── Supplied records
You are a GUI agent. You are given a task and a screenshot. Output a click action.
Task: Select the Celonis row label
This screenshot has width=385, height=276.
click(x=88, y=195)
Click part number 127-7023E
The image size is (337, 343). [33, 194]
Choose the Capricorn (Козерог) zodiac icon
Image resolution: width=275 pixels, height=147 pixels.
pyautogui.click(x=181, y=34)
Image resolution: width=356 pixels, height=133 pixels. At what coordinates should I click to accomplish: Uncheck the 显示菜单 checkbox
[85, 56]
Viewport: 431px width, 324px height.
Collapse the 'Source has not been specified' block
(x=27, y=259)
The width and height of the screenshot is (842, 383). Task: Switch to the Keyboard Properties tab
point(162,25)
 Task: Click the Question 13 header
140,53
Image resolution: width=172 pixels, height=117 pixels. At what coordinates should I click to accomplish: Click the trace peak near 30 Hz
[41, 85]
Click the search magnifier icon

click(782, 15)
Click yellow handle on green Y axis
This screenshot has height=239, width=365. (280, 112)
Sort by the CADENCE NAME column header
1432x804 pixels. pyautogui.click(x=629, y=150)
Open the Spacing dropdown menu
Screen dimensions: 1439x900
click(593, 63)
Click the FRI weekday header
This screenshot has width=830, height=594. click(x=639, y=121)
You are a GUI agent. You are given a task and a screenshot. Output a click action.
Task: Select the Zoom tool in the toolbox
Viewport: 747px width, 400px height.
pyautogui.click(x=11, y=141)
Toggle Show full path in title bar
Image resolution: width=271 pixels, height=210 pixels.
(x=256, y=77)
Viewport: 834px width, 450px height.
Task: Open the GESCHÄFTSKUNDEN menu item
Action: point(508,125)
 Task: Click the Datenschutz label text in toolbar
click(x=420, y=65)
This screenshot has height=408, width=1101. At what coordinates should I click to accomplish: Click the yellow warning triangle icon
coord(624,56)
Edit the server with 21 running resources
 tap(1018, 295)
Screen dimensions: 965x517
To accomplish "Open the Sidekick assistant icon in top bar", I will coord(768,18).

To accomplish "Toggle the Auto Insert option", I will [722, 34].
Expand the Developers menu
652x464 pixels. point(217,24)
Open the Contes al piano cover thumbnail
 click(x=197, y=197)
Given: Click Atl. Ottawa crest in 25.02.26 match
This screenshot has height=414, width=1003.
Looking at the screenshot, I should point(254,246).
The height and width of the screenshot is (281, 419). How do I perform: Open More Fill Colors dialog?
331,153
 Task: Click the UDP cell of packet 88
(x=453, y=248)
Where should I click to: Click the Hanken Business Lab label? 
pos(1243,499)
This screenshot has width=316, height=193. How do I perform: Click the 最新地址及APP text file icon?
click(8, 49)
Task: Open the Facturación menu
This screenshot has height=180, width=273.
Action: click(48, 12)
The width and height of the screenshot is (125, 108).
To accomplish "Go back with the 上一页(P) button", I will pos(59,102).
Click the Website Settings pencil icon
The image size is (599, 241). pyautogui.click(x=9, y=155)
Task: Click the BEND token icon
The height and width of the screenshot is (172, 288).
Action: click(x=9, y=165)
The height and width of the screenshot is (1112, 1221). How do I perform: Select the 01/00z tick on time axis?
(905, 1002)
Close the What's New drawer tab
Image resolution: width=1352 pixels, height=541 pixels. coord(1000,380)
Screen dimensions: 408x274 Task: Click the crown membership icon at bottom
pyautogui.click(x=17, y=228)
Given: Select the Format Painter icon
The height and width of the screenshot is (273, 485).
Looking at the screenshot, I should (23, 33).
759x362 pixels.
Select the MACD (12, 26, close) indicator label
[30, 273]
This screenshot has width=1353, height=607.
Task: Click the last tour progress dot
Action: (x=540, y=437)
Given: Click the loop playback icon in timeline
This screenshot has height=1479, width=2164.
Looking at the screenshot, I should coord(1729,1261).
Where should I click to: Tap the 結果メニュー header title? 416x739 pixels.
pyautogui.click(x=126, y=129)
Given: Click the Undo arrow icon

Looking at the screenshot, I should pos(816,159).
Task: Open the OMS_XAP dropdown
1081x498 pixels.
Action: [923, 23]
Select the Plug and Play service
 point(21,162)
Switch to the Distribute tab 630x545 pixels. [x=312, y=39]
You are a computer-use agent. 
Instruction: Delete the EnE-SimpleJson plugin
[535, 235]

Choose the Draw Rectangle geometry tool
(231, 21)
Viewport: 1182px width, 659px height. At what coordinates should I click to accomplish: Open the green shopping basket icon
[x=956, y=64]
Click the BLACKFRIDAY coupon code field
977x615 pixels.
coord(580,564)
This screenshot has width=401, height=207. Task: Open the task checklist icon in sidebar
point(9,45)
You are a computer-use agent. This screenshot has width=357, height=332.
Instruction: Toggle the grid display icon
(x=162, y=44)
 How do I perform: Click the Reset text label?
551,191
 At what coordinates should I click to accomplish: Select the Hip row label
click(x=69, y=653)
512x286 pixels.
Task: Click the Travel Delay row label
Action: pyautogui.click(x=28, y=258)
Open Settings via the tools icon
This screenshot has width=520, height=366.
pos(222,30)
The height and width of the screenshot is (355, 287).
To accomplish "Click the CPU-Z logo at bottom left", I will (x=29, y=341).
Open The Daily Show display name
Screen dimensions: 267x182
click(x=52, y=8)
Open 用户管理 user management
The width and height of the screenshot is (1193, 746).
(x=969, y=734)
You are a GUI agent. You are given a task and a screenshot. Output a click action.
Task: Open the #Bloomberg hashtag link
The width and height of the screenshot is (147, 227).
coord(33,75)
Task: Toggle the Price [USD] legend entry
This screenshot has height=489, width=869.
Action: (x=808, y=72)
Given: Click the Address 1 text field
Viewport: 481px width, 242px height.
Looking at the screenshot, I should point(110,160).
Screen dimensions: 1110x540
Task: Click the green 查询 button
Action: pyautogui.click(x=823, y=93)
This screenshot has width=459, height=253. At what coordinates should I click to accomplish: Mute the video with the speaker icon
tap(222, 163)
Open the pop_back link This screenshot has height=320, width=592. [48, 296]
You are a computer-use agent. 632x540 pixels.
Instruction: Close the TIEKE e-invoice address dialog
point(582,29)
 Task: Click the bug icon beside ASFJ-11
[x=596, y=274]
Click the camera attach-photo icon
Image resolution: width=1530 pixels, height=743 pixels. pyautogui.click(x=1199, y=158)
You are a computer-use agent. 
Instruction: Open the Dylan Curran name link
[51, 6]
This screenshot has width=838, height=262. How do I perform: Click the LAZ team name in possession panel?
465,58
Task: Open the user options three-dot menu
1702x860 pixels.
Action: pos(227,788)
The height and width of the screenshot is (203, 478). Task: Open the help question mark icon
────
■ Work instructions: Swap "hashtag link" for "tag link" in the rows between the line holding "Open The Daily Show display name" and the line holding "Action: (x=808, y=72)", inclusive. Return only those lines, with everything else unchanged.

■ Exercise output:
Open The Daily Show display name
Screen dimensions: 267x182
click(x=52, y=8)
Open 用户管理 user management
The width and height of the screenshot is (1193, 746).
(x=969, y=734)
You are a GUI agent. You are given a task and a screenshot. Output a click action.
Task: Open the #Bloomberg tag link
The width and height of the screenshot is (147, 227).
coord(33,75)
Task: Toggle the Price [USD] legend entry
This screenshot has height=489, width=869.
Action: (x=808, y=72)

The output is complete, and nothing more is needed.